— Work item —
Some lines in the records below may hold the word "agent"; give the number of those lines and nothing else.

[Data extracted from a collection]
§

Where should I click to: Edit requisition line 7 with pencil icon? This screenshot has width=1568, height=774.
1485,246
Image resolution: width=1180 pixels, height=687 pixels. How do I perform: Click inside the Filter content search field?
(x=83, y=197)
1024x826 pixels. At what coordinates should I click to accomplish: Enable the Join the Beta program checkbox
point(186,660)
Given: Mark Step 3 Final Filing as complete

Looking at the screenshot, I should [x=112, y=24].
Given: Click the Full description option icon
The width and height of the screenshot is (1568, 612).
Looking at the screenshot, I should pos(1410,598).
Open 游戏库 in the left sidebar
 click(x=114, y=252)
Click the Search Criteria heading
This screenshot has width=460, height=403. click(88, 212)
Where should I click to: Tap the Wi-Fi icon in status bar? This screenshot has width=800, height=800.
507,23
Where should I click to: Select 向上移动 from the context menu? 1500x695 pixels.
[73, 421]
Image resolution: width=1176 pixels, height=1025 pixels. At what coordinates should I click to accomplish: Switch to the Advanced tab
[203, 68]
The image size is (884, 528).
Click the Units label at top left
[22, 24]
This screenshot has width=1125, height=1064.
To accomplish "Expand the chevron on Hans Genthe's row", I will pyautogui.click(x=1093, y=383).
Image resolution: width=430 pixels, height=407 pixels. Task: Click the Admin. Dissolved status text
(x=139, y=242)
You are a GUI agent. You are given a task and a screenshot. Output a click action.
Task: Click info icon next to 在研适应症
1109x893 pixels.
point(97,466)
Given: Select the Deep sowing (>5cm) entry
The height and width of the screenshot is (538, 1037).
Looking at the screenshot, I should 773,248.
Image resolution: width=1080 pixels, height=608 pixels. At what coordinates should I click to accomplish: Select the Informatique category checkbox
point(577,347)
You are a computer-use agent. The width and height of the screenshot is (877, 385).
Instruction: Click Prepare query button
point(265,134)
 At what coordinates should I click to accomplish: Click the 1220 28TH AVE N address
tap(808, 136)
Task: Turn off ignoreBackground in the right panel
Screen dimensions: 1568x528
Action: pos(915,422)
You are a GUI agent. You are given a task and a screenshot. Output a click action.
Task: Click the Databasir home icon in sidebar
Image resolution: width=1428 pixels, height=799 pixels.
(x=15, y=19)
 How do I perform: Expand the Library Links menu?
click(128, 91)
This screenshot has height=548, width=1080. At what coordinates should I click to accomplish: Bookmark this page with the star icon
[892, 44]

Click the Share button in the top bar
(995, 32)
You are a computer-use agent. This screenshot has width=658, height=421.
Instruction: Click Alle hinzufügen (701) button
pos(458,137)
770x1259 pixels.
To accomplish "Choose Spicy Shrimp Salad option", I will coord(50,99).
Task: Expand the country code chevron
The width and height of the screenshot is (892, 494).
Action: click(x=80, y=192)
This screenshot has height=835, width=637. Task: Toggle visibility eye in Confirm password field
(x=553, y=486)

§

— Final answer —
4